The frontmatter to an R Markdown document.
The frontmatter to an R Markdown document.

You should consider no longer using LaTeX as a front-end for your manuscripts. Use a wrapper for LaTeX instead, like R Markdown.

I’ve discussed a previous move from LaTeX’ Beamer package to R Markdown, but was otherwise deferential to standard LaTeX for documents. However, LaTeX is ugly code. My manuscripts were also succumbing to “preamble creep”. My preambles kept getting bigger and messier with each successive manuscript. Standard LaTeX also can’t speak to R. A manuscript may require a careful and manual rewrite of the manuscript to better conform to the changes in the analysis.
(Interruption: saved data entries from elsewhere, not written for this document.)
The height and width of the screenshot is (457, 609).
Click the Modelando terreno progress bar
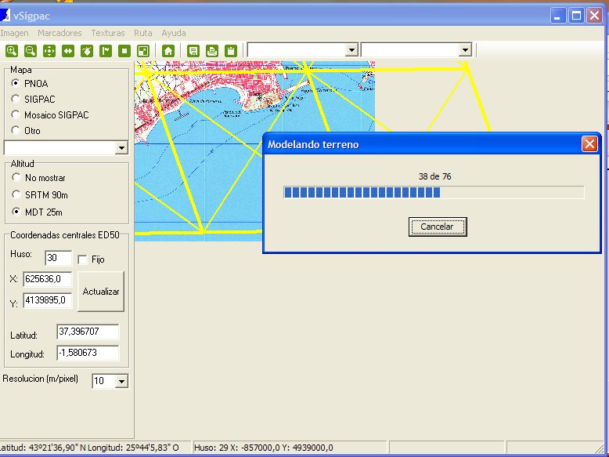tap(434, 192)
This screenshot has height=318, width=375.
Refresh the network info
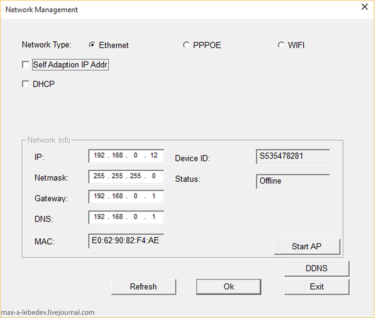point(143,287)
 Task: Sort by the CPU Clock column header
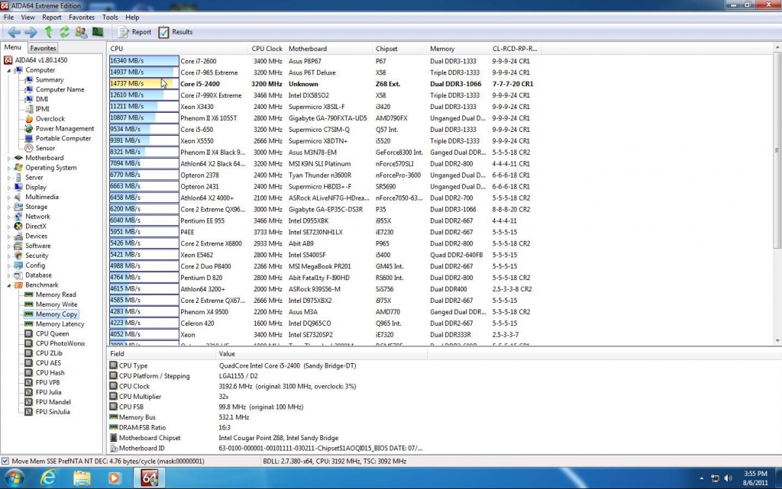[267, 49]
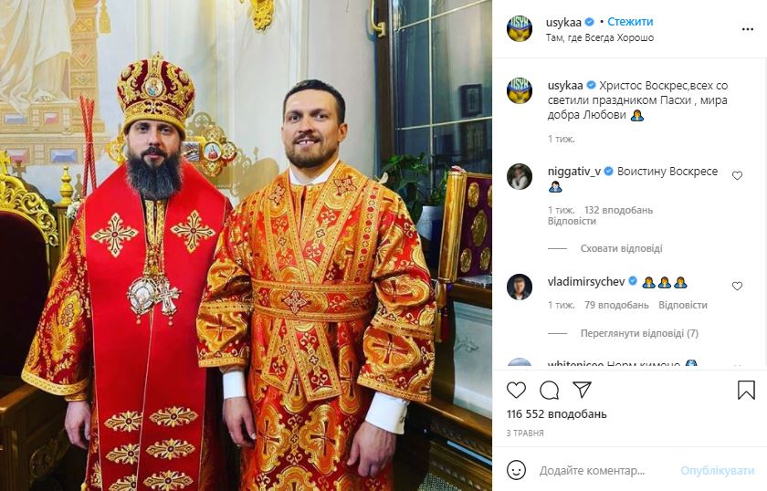Open vladimirsychev's profile picture
This screenshot has width=767, height=491.
[520, 287]
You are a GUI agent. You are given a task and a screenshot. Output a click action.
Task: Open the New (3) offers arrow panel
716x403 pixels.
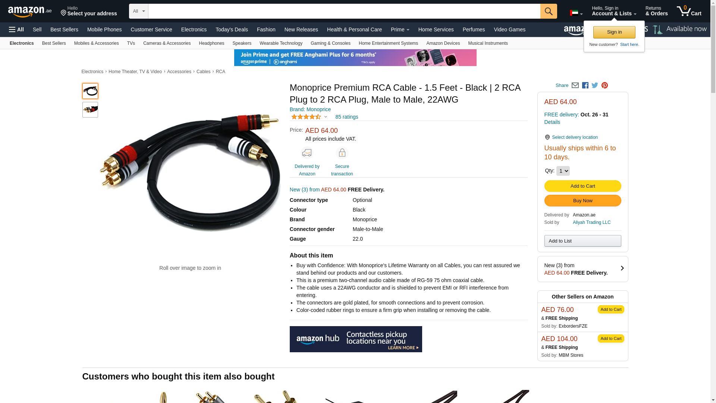582,269
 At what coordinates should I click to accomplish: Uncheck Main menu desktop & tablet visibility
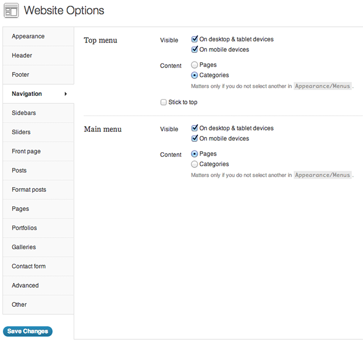tap(195, 128)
I’ve started writing all my manuscripts now in R Markdown, which eliminates both markup (hence: “Markdown”) and allows me to better work with collaborators. In what follows, I discuss the properties of a template I wrote to render my PDFs and how LaTeX users could incorporate it into their own research workflow. I start with the YAML properties of my template and then discuss some basic Markdown syntax. I show what my Markdown academic manuscript template resembles in a full PDF thereafter. This PDF mirrors the post here but contains an extended discussion at the beginning of what R Markdown can do for issues of workflow. The PDF also contains examples how to execute R within the Markdown document. This type of “dynamic document” allows for the author to write the manuscript and reproduce the analysis in one fell swoop.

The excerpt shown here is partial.